Jl. Lapangan Banteng Timur No.2-4, Jakarta Pusat
 1 50-991    ID | EN      Login Pegawai
 
Artikel DJKN
Seri Artikel DDDM KPKNL Mamuju: Berapa Jumlah Pembanding yang Mencukupi dalam Suatu Proses Penilaian? (Data Mining Examples in Real Life)
Ida Kade Sukesa
Kamis, 16 Februari 2023 pukul 09:13:46   |   529 kali

Ditulis oleh: Helvita Dorojatun (Kepala KPKNL Mamuju)

(Tulisan ini merupakan artikel keempat dari seri Artikel DATA DRIVEN DECISION MAKING, KPKNL MAMUJU untuk KEMENKEU)


Beberapa praktisi antara lain Mae (2023) Luhst (1997) dan Lynn and Wang (2011) menyatakan bahwa minimal tiga pembanding paling mirip harus digunakan dalam proses penilaian dengan pendekatan perbandingan data pasar. Aturan mengenai jumlah pembanding tersebut adalah hal yang tidak asing selama pengalaman penulis menjadi penilai pemerintah. Selain jumlah pembanding beberapa rekomendasi juga memberikan saran untuk berapa tahun ke belakang data dapat digunakan yaitu satu tahun (Mae, 2023;579) hingga tiga tahun (Appraisal Institute, 2014;384) dan seberapa jauh jarak antar objek penilaian dengan pembanding (lihat Mae 2023).

Lantas darimanakah dasar aturan jumlah pembanding tersebut? Apakah diambil dari dasar ilmiah yang jelas ataukah hanya sekadar kepantasan pada lebar kertas uraian kertas kerja penilai? Inilah hal yang menarik yang akan diuraikan penulis pada artikel data mining kali ini.

Sebelumnya penulis uraikan sedikit bagaimana penilai menentukan nilai wajar dengan menggunakan pendekatan perbandingan data pasar. Salah satu dari tiga pendekatan penilaian adalah pendekatan data pasar.

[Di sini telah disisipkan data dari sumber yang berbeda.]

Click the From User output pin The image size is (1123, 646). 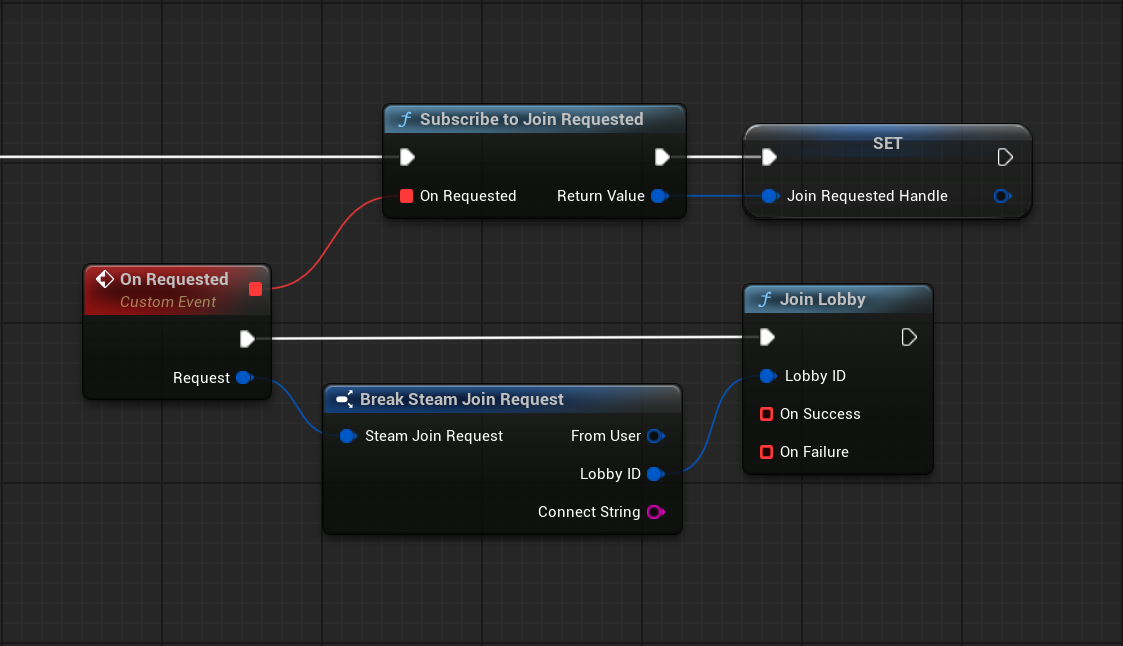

Pendekatan ini dilakukan dengan mengumpulkan data transaksi atau penawaran dan kemudian memilih beberapa data pembanding yang paling mirip dengan objek penilaian. Kemudian penilai melakukan penyesuaian terhadap data pembanding tersebut. Nilai wajar akan dihasilkan oleh penilai dari pembobotan data pembanding yang digunakan tersebut.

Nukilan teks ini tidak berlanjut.